### FRAGMENTO
╔══

En cualquier caso, en los inicios de su reinado Nabónido actuó como si quisiera hacerse perdonar la manera en que había llegado al trono. Se esforzó en comportarse a modo de sus predecesores y quiso mostrarse como un rey piadoso y respetuoso con las tradiciones religiosas babilónicas. Un ejemplo de este empeño fue la restauración del Ebabbar, el principal templo de la ciudad de Sippar, 60 km al norte de Babilonia. En tan solo dos años se excavó el terreno hasta llegar a los cimientos más antiguos del templo y se procedió a la reconstrucción, de manera que en su tercer año de reinado Nabónido pudo consagrar el Ebabbar y presentar una tiara a Shamash, el dios-Sol, «según las antiguas costumbres». Durante los trabajos de excavación de los cimientos del templo se descubrió una estatua del legendario rey Sargón de Acad (2333-2278 a.C.), una antigüedad ya en esa época. Nabónido hizo colocar esta estatua en el Ebabbar y ordenó que se le rindiera culto como si fuera la imagen de un dios. Aprovechando seguramente este hallazgo, Nabónido hizo colocar también en el Ebabbar una estatua suya, no para ser adorada sino como un elemento votivo. Este hecho podría interpretarse, una vez más, como ejemplo de la voluntad de Nabónido de relacionar su propia persona con ilustres gobernantes del pasado.
En los momentos iniciales de su reinado, Nabónido también dedicó especial atención al mantenimiento del culto a las principales divinidades de Babilonia, sobre todo a Marduk, el dios protector de la ciudad. En Sippar restableció las ofrendas en el templo de Marduk y su esposa Sarpanitu, e hizo lo propio en Uruk. Una inscripción nos informa de que el monarca restauró también el templo de Ishtar de Acad, en la ciudad de Agadé.
En el cuarto año de su reinado, Nabónido tomó una sorprendente decisión: abandonó la capital, Babilonia, dejando a su hijo Baldasarres a cargo del reino, y se estableció en el oasis de Tania, en el desierto de Arabia. Ordenó rodear esta ciudad de una muralla y se hizo construir un palacio. El traslado tal vez estuvo relacionado con la amenaza creciente que ejercía sobre Babilonia el emergente imperio persa, gobernado desde el 559 a.C. por el belicoso monarca, Ciro II. Temiendo que los persas ocuparan Siria y cortaran las rutas comerciales de Babilonia hacia el norte, Nabónido tal vez quería explorar un acceso alternativo al mar a través del norte de Arabia, una zona económicamente muy próspera en esa época.
Tras diez años en el oasis de Tania, Nabónido regresó a Babilonia, quizá porque su presencia en la capital era necesaria para hacer frente a la amenaza de Ciro, o bien porque decidió asumir directamente el poder ante las discrepancias que tal vez surgieron con su hijo Baldasarres. Cabe señalar que en esos años se había desatado en Babilonia una terrible hambruna.

╚══

### INFORMACIÓN MOSTRADA
╔══

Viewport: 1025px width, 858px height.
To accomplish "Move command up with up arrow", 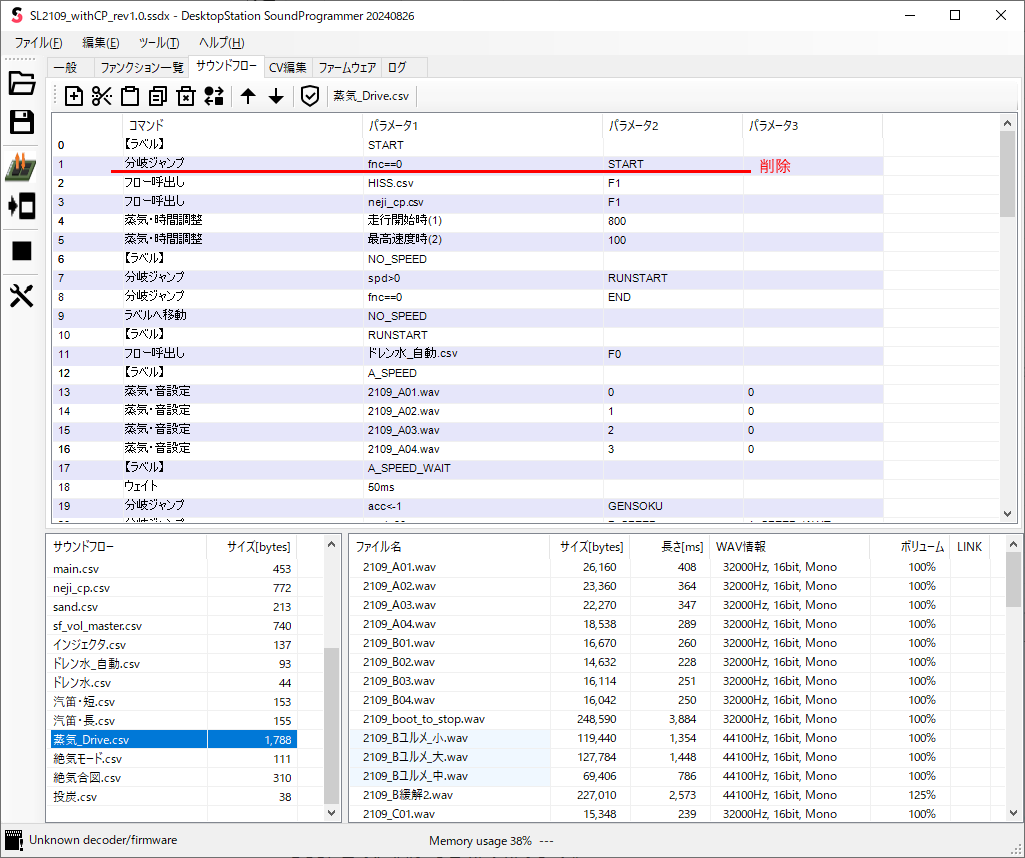I will [248, 96].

╚══

### LISTA DE TAREAS
A - Responde estas preguntas según el fragmento sobre Nabónido:
(i) ¿A qué distancia de Babilonia y en qué dirección se encuentra la ciudad de Sippar?
(ii) ¿A quién dejó Nabónido a cargo del reino cuando abandonó la capital?
(iii) ¿Cuántos años permaneció Nabónido en el oasis de Tania?
B - Enumera todas las divinidades que se nombran en el fragmento sobre Nabónido.
Las líneas no tienen relación alguna con el fragmento.

### RESULTADOS
A -
(i) A 60 km al norte de Babilonia.
(ii) A su hijo Baldasarres.
(iii) Diez años.

B - Shamash, Marduk, Sarpanitu, Ishtar